Na data de celebração do contrato, a Ré teve conhecimento e analisou a relação comercial da Autora com a C....
Refuta a existência de saldo credor nos termos pretendidos pela Ré e afirma a improcedência dos fundamentos de oposição por esta suscitadas.
Defende a inexistência de fundamento para a pretendida nulidade parcial do contrato.
Refuta que a Ré tenha rescindido o contrato de seguro, afirmando que foi a própria Autora quem o denunciou.
Conclui reiterando os fundamentos da pretensão que deduz e defendendo a improcedência da contestação e do pedido reconvencional.
No saneador conheceu-se da validade e regularidade da instância, tendo sido elencados os factos provados e elaborada a BI sem que se tivesse verificado qualquer reclamação.
Procedeu-se a julgamento e acabou por ser proferida sentença que julgou a acção e reconvenção parcialmente procedentes por provadas e assim:
- Condenou a Ré, B..., a pagar à Autora, A..., a quantia que vier a ser liquidada, referente a indemnização devida pelos prejuízos tidos com o sinistro, por força do seguro a que se reportam os autos e ao cliente C..., até ao montante de € 323.524,89 (trezentos e vinte e três mil quinhentos e vinte e quatro curas e oitenta e nove cêntimos), acrescida de juros de mora à taxa supletiva sucessivamente em vigor, actualmente de 12% ao ano, a contar da data de liquidação e até efectivo pagamento.
- Absolveu a Ré do pedido, relativamente ao remanescente que era pretendido pela Autora.
- Condenou a Autora a pagar à Ré a quantia de € 15.340,92 (quinze mil trezentos e quarenta curas e noventa e dois cêntimos, acrescida de juros de mora, calculados sobre o montante de 6 14.140,92 (catorze mil cento e quarenta curas e noventa e dois cêntimos), desde a data de dedução da reconvenção e até integral pagamento, à taxa supletiva sucessivamente em vigor, actualmente de 12% ao ano.
- Absolveu a Autora do pedido relativamente ao remanescente pretendido pela Ré, em reconvenção.
Daí o presente recurso de Apelação interposto pela Ré B..., a qual no termo da sua alegação pediu que se revogue a Sentença recorrida na parte em que condenou a Apelante a pagar à Apelada indemnização devida pelos prejuízos tidos com o sinistro por força do seguro a que se reportam os autos e ao cliente C... até ao montante segurado e a liquidar, substituindo-a por outra que declare a nulidade parcial do contrato de seguro em apreço e absolva a Apelante do pagamento da indemnização
Apresentou para tanto as seguintes,

Conclusões.

Conjunto de dados
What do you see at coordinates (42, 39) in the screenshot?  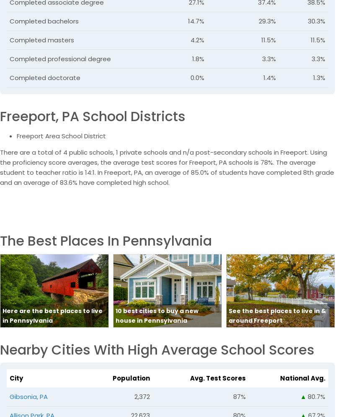 I see `'Completed masters'` at bounding box center [42, 39].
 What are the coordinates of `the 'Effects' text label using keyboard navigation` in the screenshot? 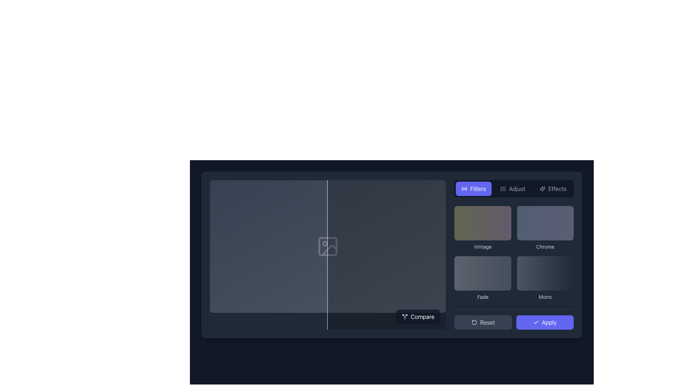 It's located at (557, 188).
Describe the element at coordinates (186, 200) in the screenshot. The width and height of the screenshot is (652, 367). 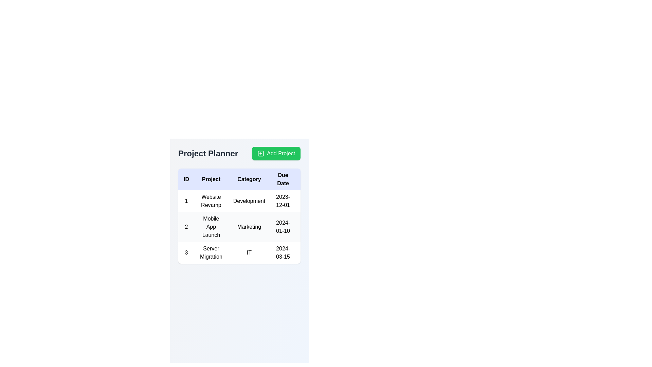
I see `the text label that identifies the first entry in the table's 'ID' column by moving the cursor to its position` at that location.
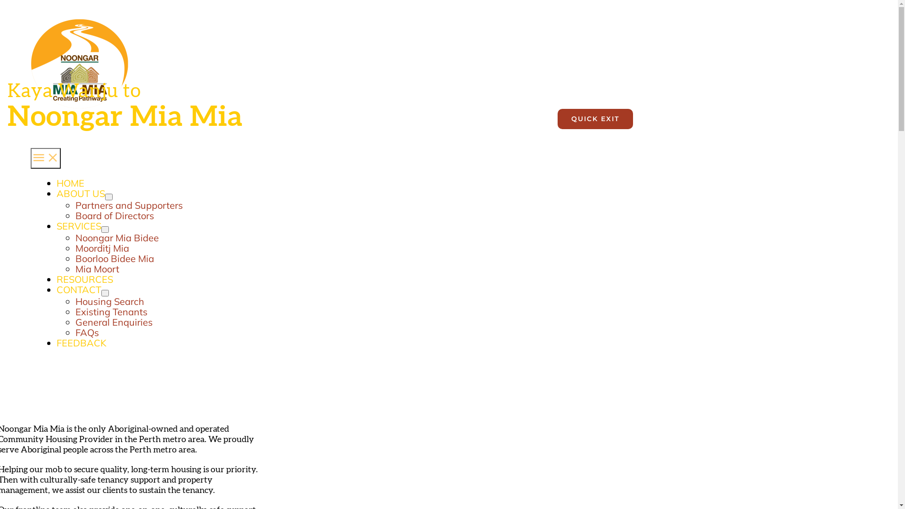 This screenshot has width=905, height=509. Describe the element at coordinates (79, 289) in the screenshot. I see `'CONTACT'` at that location.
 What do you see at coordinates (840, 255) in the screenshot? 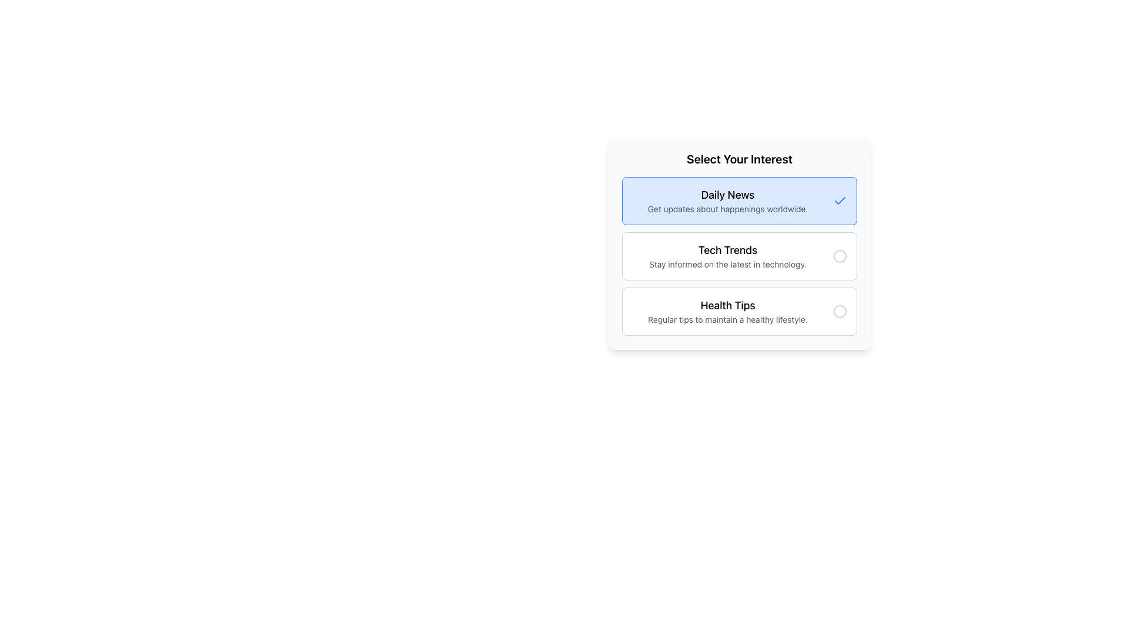
I see `the unselected Radio button indicator for the 'Tech Trends' option` at bounding box center [840, 255].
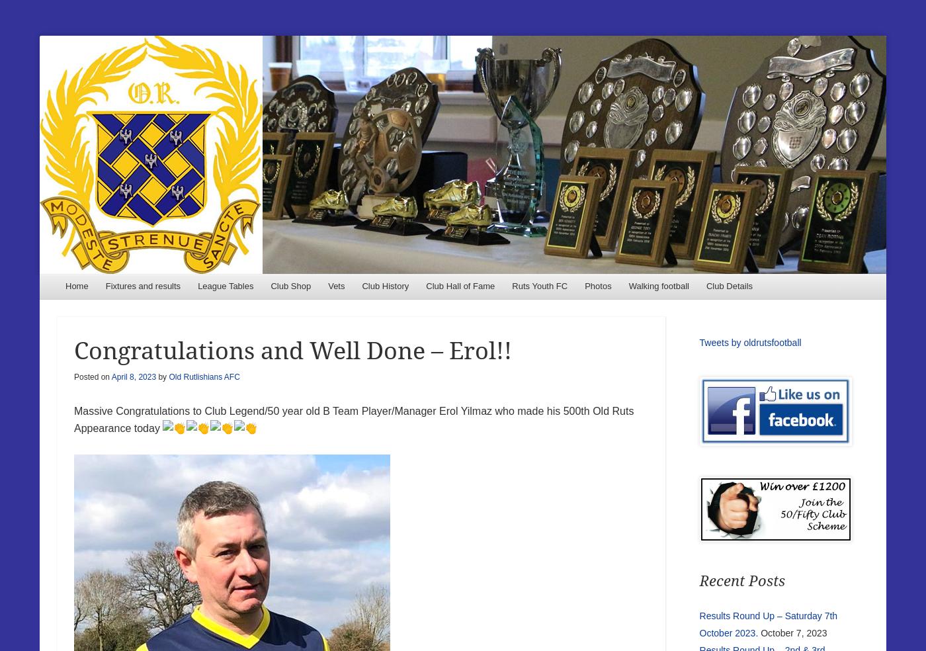 This screenshot has height=651, width=926. I want to click on 'Menu', so click(83, 290).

Exercício escrito 1
Nas linhas de dados, reproduza sem alterações o trecho que começa na linha com "Describe the element at coordinates (186, 200)" e segue até à linha com "This screenshot has width=905, height=509.", ambas incluídas. Não inclua as imagens na resposta.
Exercício escrito 2
Escreva a continuação do texto judicial sobre o recurso de apelação, a partir do ponto em que termina.
O texto judicial e as linhas de dados vêm de fontes diferentes.

Resposta certa 1
Describe the element at coordinates (186, 200) in the screenshot. The width and height of the screenshot is (652, 367). 
I see `the text label that identifies the first entry in the table's 'ID' column by moving the cursor to its position` at that location.
 This screenshot has width=905, height=509. Describe the element at coordinates (79, 289) in the screenshot. I see `'CONTACT'` at that location.

Resposta certa 2
1) O presente recurso de Apelação está limitado à parte da Decisão que veio condenar a Apelante a indemnizar a Apelada pelos prejuízos tidos com o sinistro, por força do seguro a que se reportam os autos e ao Cliente C..., até ao montante € 323.524,89.
2) Da matéria dada como provada resulta, entre outros factos, que aquando da celebração do contrato de seguro de crédito, em 04/02/2000, a Apelada não informou a Apelante de que detinha créditos sobre a C... referentes aos anos de 1998 e 1999, parte deles titulados por letras de câmbio, algumas já reformadas e outras que vieram a sê-lo posteriormente.
3) Também durante o ano de 2000, ano de vigência do contrato de seguro, foram movimentadas letras de câmbio aceites pela C... para pagamento das dívidas que tinha para com a Apelada, facto não comunicado por esta à Seguradora.
4) Também a Apelada não informou a Seguradora da prorrogação dos prazos de vencimento de algumas dessas letras que tinha em seu poder.
5) A Apelada dispunha igualmente na sua posse de um Manual de Funcionamento da Apólice de Créditos Comerciais para Operações de Comércio Externo e de Exportação da B..., fornecido por esta, aquando da celebração do contrato de seguro, e que entre outras informações claramente indicava a obrigação de comunicar à Companhia todas as situações ou circunstâncias negativas na trajectória dos clientes e bem assim todos os pagamentos em atraso originados com devolução de letras ou recibos, etc.
6) Ficou ainda demonstrado em Julgamento, que a seguradora, aquando da elaboração do contrato de seguro, não tinha qualquer informação negativa sobre a situação financeira da C...;
7) E, bem assim, nenhuma informação negativa fornecida pelas empresas de informação a que normalmente recorria para averiguar se as empresas a quem atribuía crédito estavam em situação de incumprimento.
8) Só a segurada/recorrida tinha conhecimento das letras em circulação que suportavam créditos seus dos anos de 1998 e 1999 e referentes ao cliente C....
9) A Apelante, em face dos elementos que teve conhecimento aquando da celebração do contrato de seguro, nomeadamente da existência de uma dívida acumulada da C... para com a segurada e do volume médio de facturação existente entre esta e a C..., concluiu nada mais ter de solicitar à segurada para avaliar a atribuição da garantia.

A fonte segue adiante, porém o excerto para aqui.